SITZUNGSPROTOKOLL:
==*==

Protokoll der Sitzung vom 30.04.2008

(Unruhe – Glocke der Präsidentin)

Meine Damen und Herren, ich darf um Ruhe bitten.

Dieses Gesetz behindert die Umsetzung und schafft für die Menschen eher große Schwierigkeiten.

Ein anderer Punkt ist: Das Pflegeweiterentwicklungsgesetz sieht vor, Pflegestützpunkte einzurichten. Das ist eine gute Möglichkeit, die man z. B. an ein flexibles Einrichtungs- und Diensterecht, das diesen ganzen Bereich abdeckt, hätte andocken können. Das wäre ein wichtiger Meilenstein gewesen, um dieses Gesetz zu erweitern, flexibler zu machen, näher an die Menschen heranzubringen. Diese Chance haben Sie leider in keiner Weise ergriffen. Das finde ich sehr schade.

Wir werden im Ausschuss in die Diskussion einsteigen. Ich hoffe sehr auf unsere große Überzeugungskraft und auf den Veränderungswillen der Regierungsfraktionen. Was auf jeden Fall verändert werden muss: Es muss – das ist das Alleroberste

eine geschlechtergerechte Sprache geben. Es kann ja wohl nicht sein, dass nur von „Bewohnern“ die Rede ist und nicht von „Bewohnerinnen und Bewohnern“.

(Beifall des Abg. Franz Untersteller GRÜNE)

Mindestens 70 % der Heimbewohner sind Frauen.

(Beifall bei Abgeordneten der Grünen)

Das ist ja wohl das Allermindeste, was da verändert werden muss. Alles Weitere sage ich in der zweiten Lesung.

==*==

GESAMMELTE DATEN:
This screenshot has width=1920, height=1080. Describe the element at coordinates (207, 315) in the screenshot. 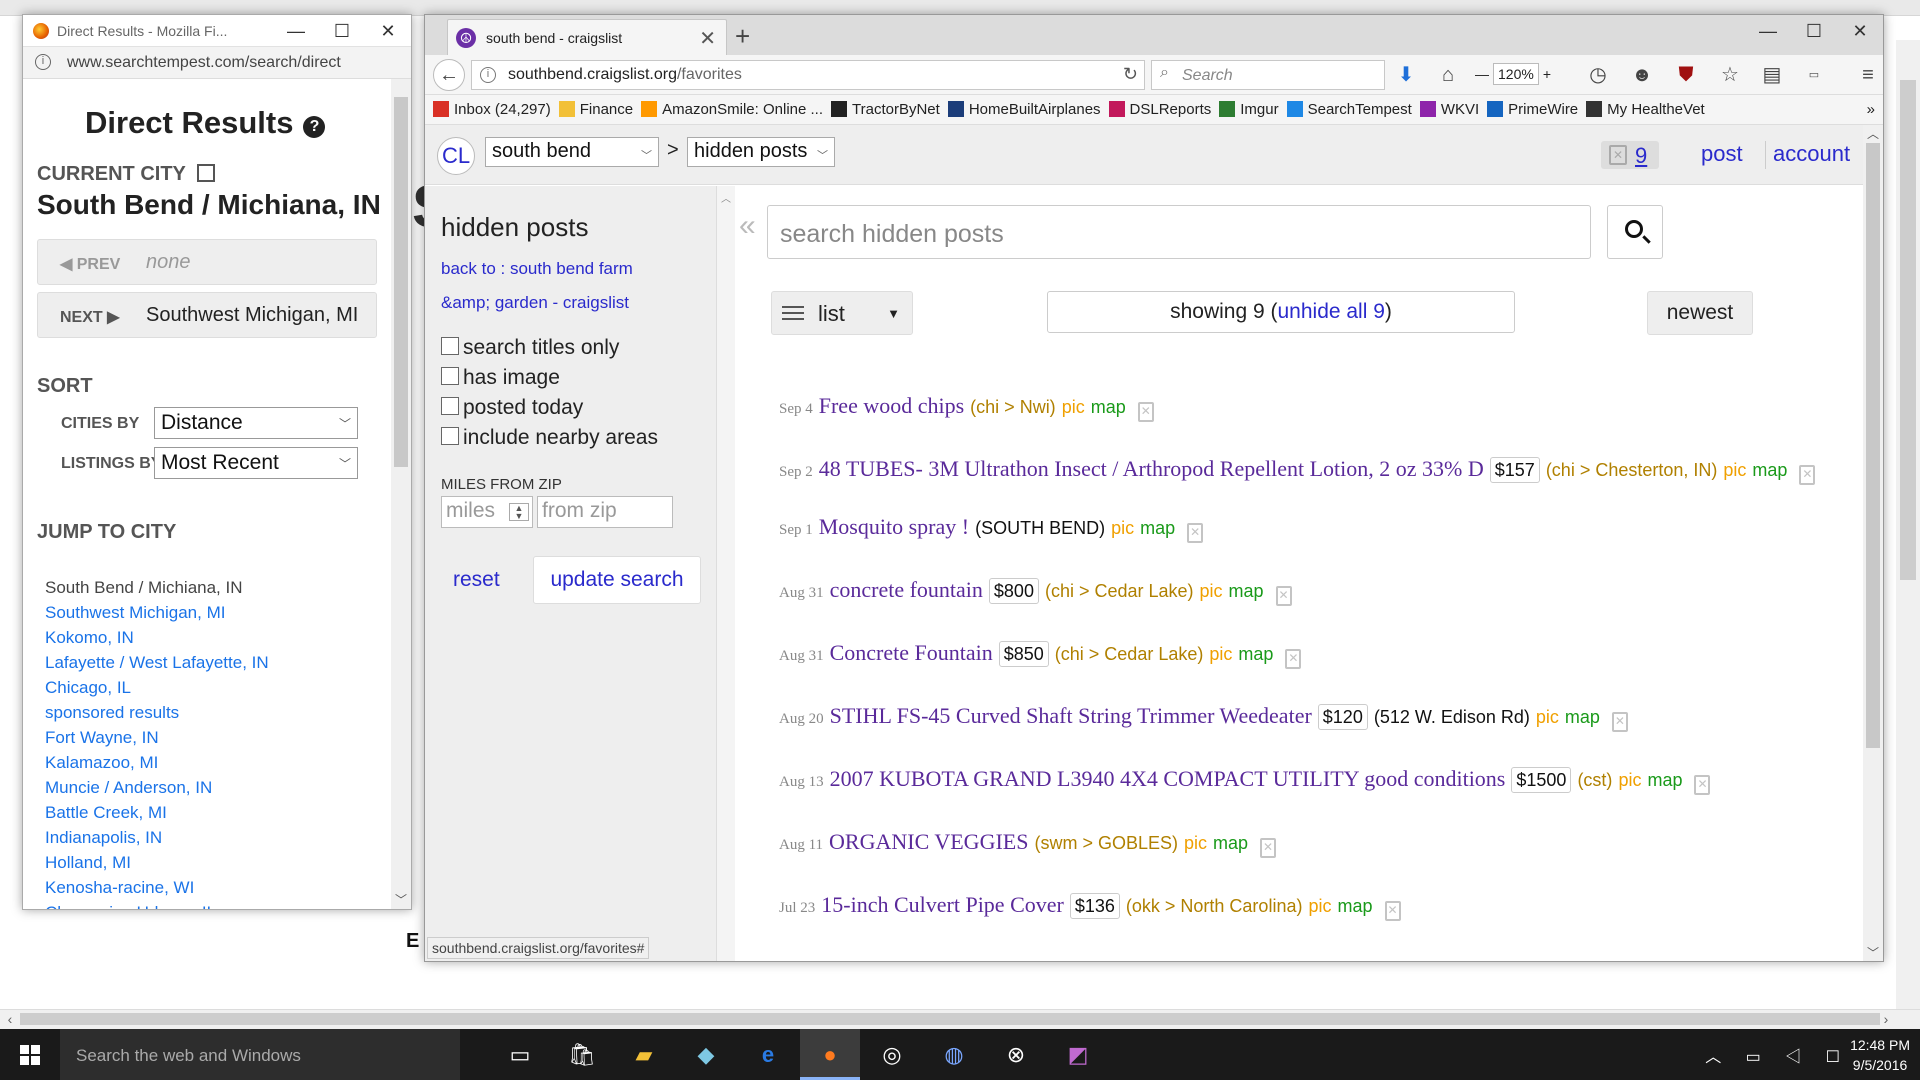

==*==

AUFGABEN:
1. Extrahieren Sie aus dem Sitzungsprotokoll den Abschnitt zwischen „Wir werden im“ und „Franz Untersteller GRÜNE)“, beide einschließlich.
2. Führen Sie alle Vermerke auf, die im Sitzungsprotokoll in runden Klammern stehen, jeweils wortgetreu.

LÖSUNGEN:
1.
Wir werden im Ausschuss in die Diskussion einsteigen. Ich hoffe sehr auf unsere große Überzeugungskraft und auf den Veränderungswillen der Regierungsfraktionen. Was auf jeden Fall verändert werden muss: Es muss – das ist das Alleroberste

eine geschlechtergerechte Sprache geben. Es kann ja wohl nicht sein, dass nur von „Bewohnern“ die Rede ist und nicht von „Bewohnerinnen und Bewohnern“.

(Beifall des Abg. Franz Untersteller GRÜNE)

2.
- Unruhe – Glocke der Präsidentin
- Beifall des Abg. Franz Untersteller GRÜNE
- Beifall bei Abgeordneten der Grünen